Все началось с того, что на кухне истории запахло жареным. В 1399 году Генрих Болингброк, первый король из дома Ланкастеров, сверг своего кузена Ричарда II. Переворот — дело нервное, и Генриху нужна была легитимность. Где лучше всего ее доказать? Конечно, за столом. Пиры Генриха IV были не столько вкусными, сколько декоративными. Он намеренно затмевал утонченного и расточительного Ричарда: на его столах царствовали дичь, оленина, кабаны и фазаны — гастрономический манифест силы. «Я воин, а не поэт. Мое мясо говорит громче ваших соусов»,— гласила каждая подача. Но вскоре Генрих понял, что одних пиршеств мало. Народ наелся зрелищами, знать — интригами, а церковь — подозрениями. Тогда король решил сменить меню — подать не мясо, а чудо. Потеряв поддержку церкви и знати, Генрих Болингброк, ставший Генрихом IV, остро нуждался в доказательстве, что он не узурпатор, а помазанник Божий. Трон силой он уже взял, оставалось лишь взять народ. И тогда он придумал, пожалуй, самое гениальное пиар-блюдо Средневековья — королевское прикосновение, ритуал исцеления недугов. Считалось, что истинный государь может даровать здоровье одним движением руки, особенно если при этом раздает золотые монеты. И если раньше чудеса происходили в храмах, то теперь они начались прямо в тронном зале. Монарх стал не просто правителем, а шефом новой религиозной кухни: он подавал исцеление горячим, прямо из рук. «Вот мой главный рецепт,— словно говорил он,— не меч и не паштет Болингброка, а живой человек, поданный с благословением». Толпы больных стояли в очереди, как на бесплатную дегустацию уличной еды, и уходили счастливыми и иногда даже исцеленными. А если нет — что ж, не каждое блюдо удается с первого раза. Для знати это был политический деликатес — видимый знак, что Бог теперь «варит» на стороне Генриха IV. Для народа — редкое угощение: король не прятался за пиршественными столами, а сам раздавал чудеса с рук, как разносчик надежды. Так в Англии появилось новое гастрономическое направление — чудотворный сервис от шефа. 

Кухня интриг

Фото: wikimedia.org

Пока знать делила корону, народ делил пай. Бароны тем временем устраивали пиры с лебедями и жареными кабанами, смакуя французские вина, а простолюдины довольствовались куда более земными блюдами — что удивительно, гораздо более сытными. После великого мора пшеничный хлеб стал нормой, на побережьях солили селедку, крестьяне впервые видели мясо на столе чаще, чем дважды в год, и впервые за долгое время ели досыта. История, как водится, несправедлива, но иногда вкусна. Уверенные, что голод побежден, англичане не заметили, как на смену чуме пришел новый мор — политический. Если раньше выживали те, кто ел, то теперь — те, кто успевал съесть другого первым. 

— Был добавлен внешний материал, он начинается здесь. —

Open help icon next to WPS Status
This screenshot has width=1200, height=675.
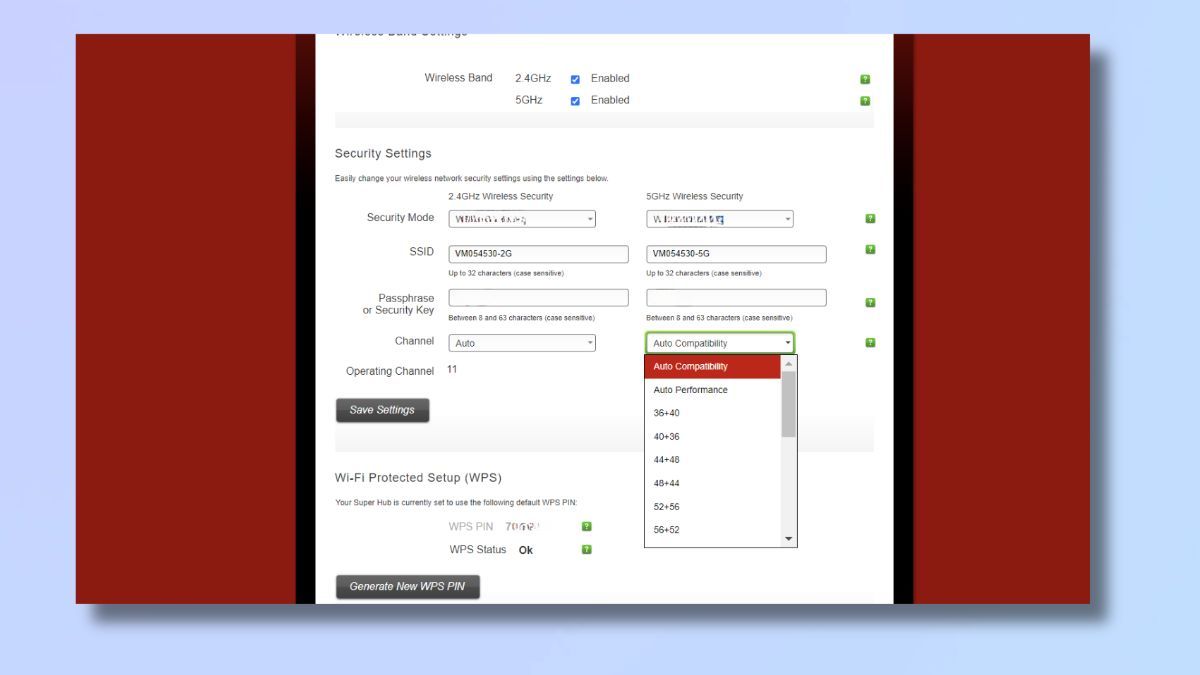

Пока Йорки и Ланкастеры варились в своем едком соусе, на кухне Алой розы правил настоящий шеф-повар — королева Маргарита Анжуйская. Французская принцесса, жена безумного Генриха VI, не готовила миндальные бланманже, ее рецепты были проще — железо, кровь и никакой пощады. Хроники рассказывают, что на пиру в замке Кенилворт она при всех вырвала сердце из туши жареного лебедя — птицы, бывшей символом королевской власти. Держа его в окровавленной руке, Маргарита потребовала от своих сторонников клятвы верности: «Пусть тот, кто предаст наше дело, будет выпотрошен, как эта птица». Было ли это на самом деле, никто не знает. Но это был идеальный политический пиар для эпохи, где на ужин подавали бывших друзей. Маргарита пекла особые пироги — она лепила будущее династии, замешенное на крови, театральных жестах и французском темпераменте. И если бланманже было вкусом уходящего мира, то лебединое сердце стало его кровавой эпитафией. Йорки ответили собственным поваром — Ричардом III, ставшим символом злодейства человеком, чья репутация была прожарена историей до угольков. Говорили, что он мог заказать на ужин даже своих племянников — и возможно, именно это блюдо оказалось для него последним. Шекспир потом довел трапезу до апофеоза одной строкой: «Коня! Коня! Полцарства за коня!» — но, как водится, коня не подали. Битва при Босворте (1485) стала финальным банкетом, где Ричард получил свое угощение — удар алебардой. Так закончился пир Йорков, а вместе с ним и век Плантагенетов.

Фото: wikimedia.org

Но главным шеф-поваром истории оказались не Ричард и не Маргарита — им стал Генрих Тюдор, дальний потомок Ланкастеров. Чтобы прекратить кровавую окрошку, он придумал гениальный рецепт — жениться на Елизавете Йоркской, дочери врага. Алая и Белая роза слились в один цветок — эмблему Тюдоров, новый символ примиренной Англии. Это был не просто брак, это был акт гастрономического мира, первая свадьба, на которой подавали не месть, а компромисс. На десерт досталось целое королевство. Так закончился самый долгий и людоедский пир в английской истории. Англия, истерзанная и уставшая, наконец перестала есть саму себя.

Послевкусие

Нормандцы принесли соус, сливки и вкус превосходства. Они научили Англию не только есть, но и доказывать свое право на власть за столом. Их потомки Плантагенеты довели это искусство до театрального абсурда — павлинов в позолоте и кулинарной книги, каждый рецепт в которой стоил дороже рыцарской присяги, а Йорки и Ланкастеры придумали, как изжарить собственную династию на медленном огне. За их кровавыми пиршествами остались только усталость и хруст пустых кубков. Но будем честны: без всех этих гурманов у власти Англия так и осталась бы островом каши и покаяния. Так что спасибо, мсье Вильгельм, за сливки, сидр и французский привкус истории. Спасибо, сэр Ричард, за павлинов, за блеск и книгу, научившую подавать тщеславие в шафране. Спасибо, леди Маргарита, за то, что напомнили: лебедь — птица красивая, но злопамятная.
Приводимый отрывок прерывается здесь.